Unfortunately, in order to offer a safe environment for others, most shelters will not accept homeless people with active, acute drug and/or alcohol addictions. That leaves fewer options for the addicted and mentally ill.
Kathy Bosin, Spy colleague, ex-social worker, and board member of Talbot Interfaith Shelter in Easton, calls attention to the complexity of these issues. “Addiction and mental health issues sometimes converge with—or help create—a type of person who refuses the help offered. For them, right or wrong, their independence is a driving force in their lives even if it’s a destructive path.”
Like Charlie, who moved from town to town and has been chronically homeless in Pennsylvania and Maryland for five years, many homeless people are transient. HUD estimates that on any given day in America upwards of 610,000 people can be counted as homeless, and of these, a quarter are children under 18. The real numbers are probably much higher.
There are no “at faults” in this part of Charlie’s story. I do not know about his past but during his last years a constellation of illnesses kept him beyond reach. The many times that UM Shore Health ER, Chestertown Police, Samaritan Group Shelter, Genesis Corsica Hill in Centreville and probably countless others helped him, testify to the availability of services for the critically addicted/mentally ill and homeless. They should be commended.
But is this the end of the story? Will I be writing another just like it soon?
Or, like so many other positive things happening in Chestertown, could this be the catalyst to help the Samaritan Group work toward a permanent, year round facility for those who are able to accept an offered hand?
And for the Charlies and a half-million Americans with serious mental health issues and no place to go but jail, the ER and the streets due to the paring away of community mental health…what about them?
..
pamela heyne says
This is a beautifully written piece, but shocking since Charlie died so quickly after James Dissette talked to him in the park.
Robert Hall (BobHallsr) says
“I wanted to look past the bloody terrain of his wounded life to see if I could find him in the shadows of his flickering consciousness.”
“His words were a guttural stream of bruised vowels.”

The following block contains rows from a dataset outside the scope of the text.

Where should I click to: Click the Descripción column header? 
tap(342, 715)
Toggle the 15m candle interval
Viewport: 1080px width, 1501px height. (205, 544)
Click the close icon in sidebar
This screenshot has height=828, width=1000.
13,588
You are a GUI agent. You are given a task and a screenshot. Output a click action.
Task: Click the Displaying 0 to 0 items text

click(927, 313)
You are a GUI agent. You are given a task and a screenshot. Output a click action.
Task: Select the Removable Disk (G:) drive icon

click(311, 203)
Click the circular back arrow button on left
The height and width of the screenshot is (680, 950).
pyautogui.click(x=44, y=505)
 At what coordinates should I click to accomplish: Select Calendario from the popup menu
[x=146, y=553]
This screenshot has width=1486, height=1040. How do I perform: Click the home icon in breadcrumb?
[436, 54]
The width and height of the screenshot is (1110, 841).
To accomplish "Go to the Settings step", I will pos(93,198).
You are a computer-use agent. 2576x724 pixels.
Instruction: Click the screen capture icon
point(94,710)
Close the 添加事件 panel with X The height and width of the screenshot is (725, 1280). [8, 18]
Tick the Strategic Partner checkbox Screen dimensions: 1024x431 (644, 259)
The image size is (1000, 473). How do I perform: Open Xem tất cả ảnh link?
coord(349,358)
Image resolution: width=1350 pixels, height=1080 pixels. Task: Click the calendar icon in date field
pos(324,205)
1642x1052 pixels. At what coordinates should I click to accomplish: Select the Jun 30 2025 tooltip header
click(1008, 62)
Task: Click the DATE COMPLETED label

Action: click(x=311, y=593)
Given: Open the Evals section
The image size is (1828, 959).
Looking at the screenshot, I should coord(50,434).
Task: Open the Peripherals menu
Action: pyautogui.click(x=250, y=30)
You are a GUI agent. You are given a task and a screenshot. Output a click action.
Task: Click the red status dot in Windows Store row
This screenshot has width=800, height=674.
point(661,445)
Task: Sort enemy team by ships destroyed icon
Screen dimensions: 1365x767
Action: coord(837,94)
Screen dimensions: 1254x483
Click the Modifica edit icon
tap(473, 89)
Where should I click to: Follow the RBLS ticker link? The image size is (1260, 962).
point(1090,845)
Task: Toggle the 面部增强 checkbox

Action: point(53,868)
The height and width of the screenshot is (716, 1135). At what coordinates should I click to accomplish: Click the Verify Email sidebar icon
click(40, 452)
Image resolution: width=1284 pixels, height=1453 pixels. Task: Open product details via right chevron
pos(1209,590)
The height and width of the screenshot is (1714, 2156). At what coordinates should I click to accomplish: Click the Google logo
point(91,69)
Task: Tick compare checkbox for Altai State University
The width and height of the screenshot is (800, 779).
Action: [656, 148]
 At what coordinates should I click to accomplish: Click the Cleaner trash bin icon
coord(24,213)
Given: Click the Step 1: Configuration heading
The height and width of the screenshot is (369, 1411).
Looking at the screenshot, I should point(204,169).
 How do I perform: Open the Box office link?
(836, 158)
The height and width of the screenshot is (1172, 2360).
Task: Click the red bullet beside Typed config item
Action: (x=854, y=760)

Excellent descriptive word crafting and mastery of using sensory details.
Life is Good,
BobHallsr
Dr. Jim Robinson says
It doesn’t even take being homeless or addicted or mentally incapacitated to be in serious personal circumstances. In Easton, the home of the third highest concentration of millionaires in the country (Forbes, 2011 and 2013), over half of our grade-school children qualify for school breakfasts and lunches because they come from families who qualify “under the poverty limit…” (income less than $24,000 for a family of four). Where do we go from here?
Julie says
Jim, this is a poignant, real tribute to a man whose life has been an unimaginable struggle. The time you took to sit down with him and acknowledge your brotherhood is the best gift you could ever have given him. If only all people could see the common humanity in the faces of our homeless brothers and sisters, and make the time and effort to hear their story, the world would be a more hospitable place. thank you
Kelley Malone says
Amen.
Kelley Malone says
This is so sad. Charlie worked for a while, during a period of sobriety, for us at Trinity Cathedral. I would appreciate knowing if there will be a service or how to contact family so that we can express our sadness, condolences, and share some stories of how Charlie made a difference in our lives, albeit for a short period of time.
Anyone have any information on his burial or contact info for family? Thanks.